Well, here I am, signing onto my own site. Welcome to a new political site. As I write this, it is my hope that we are exiting an era of lunacy- comparing Presidents to Hitler, calling national leaders names, even the shooting of a Congresswoman. Perhaps the era of demonization is ending, perhaps we can have serious discussions. Perhaps not though. We'll try to have serious conversations, about serious issues here, but let's not forget that the House is getting ready to vote tomorrow on the "Repeal of the Job-Killing Health Care Law." Ok, maybe seriousness isn't possible.
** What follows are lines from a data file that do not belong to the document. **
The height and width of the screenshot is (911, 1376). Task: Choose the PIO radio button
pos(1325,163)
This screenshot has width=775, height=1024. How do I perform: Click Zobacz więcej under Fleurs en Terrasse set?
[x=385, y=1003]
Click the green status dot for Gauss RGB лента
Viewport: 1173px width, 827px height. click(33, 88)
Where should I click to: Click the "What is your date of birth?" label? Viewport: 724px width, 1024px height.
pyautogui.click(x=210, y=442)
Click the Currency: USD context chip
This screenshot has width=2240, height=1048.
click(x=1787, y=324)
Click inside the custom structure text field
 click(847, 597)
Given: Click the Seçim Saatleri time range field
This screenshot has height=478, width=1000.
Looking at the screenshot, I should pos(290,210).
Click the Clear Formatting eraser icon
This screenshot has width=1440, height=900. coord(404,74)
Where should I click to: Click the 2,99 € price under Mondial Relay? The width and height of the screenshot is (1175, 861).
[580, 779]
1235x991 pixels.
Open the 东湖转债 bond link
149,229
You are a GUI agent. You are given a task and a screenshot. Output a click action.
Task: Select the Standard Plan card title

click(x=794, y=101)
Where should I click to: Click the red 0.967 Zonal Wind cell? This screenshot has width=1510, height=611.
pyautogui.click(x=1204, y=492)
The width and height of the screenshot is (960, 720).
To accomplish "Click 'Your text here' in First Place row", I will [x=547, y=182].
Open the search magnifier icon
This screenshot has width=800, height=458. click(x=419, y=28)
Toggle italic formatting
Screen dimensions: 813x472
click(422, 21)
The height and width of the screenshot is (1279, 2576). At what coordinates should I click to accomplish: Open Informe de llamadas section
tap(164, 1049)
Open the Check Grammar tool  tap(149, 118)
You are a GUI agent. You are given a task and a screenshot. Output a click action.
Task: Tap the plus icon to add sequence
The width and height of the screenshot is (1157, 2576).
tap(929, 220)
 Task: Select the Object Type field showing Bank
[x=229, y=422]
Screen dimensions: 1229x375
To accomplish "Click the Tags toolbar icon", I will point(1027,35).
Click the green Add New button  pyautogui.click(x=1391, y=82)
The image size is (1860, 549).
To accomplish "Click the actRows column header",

Let's treat it serious for a second though. We already know what they say. The bill will raise the deficit, cost jobs, and not cut costs. First off, we'll find out about cost-cutting over the long haul. The other two, we have answers that at least work for now. Yes, the Wall Street Journal editorial page says repealing the Health Care Law won't add to the deficit. That's great, but in the U.S., we use the CBO scoring to determine that, at the time of a bill's passage. While there's a debate about it's accuracy, the CBO says repeal will cost us hundreds of billions. While there are some decent arguments about why CBO is wrong, there are just as good arguments shooting down their arguments. Let's also remember that CBO is our "neutral referee" here. So let's not throw it into the political arena. Even if we take the arguments of pro-repeal folks seriously, all of their arguments are about THIS decade of the bill. They are not disputing the TRILLION dollars plus of savings from the deficit NEXT decade. A forgotten key in this.

So then, let's take a look at the final point the GOP makes, the point it NAMED the repeal act on. Does this bill kill job creation? Apparently not.  Apparently the AP says so. Apparently, the GOP is using some faulty math. See, some people who do not need to work for income at this point (think retirement age folks), do so for the sake of getting employer based health care. They would likely leave the work force if they didn't need to be in it for care. The GOP counted them as "job losses." Oops.

We'll try to keep this very policy and factually based here, and less on simple emotion. Now I know, facts are disputable in today's politics, I understand. Facts are even capable of being marginalized these days. That's fine. We'll do our best to cut through it, and to get to the answers.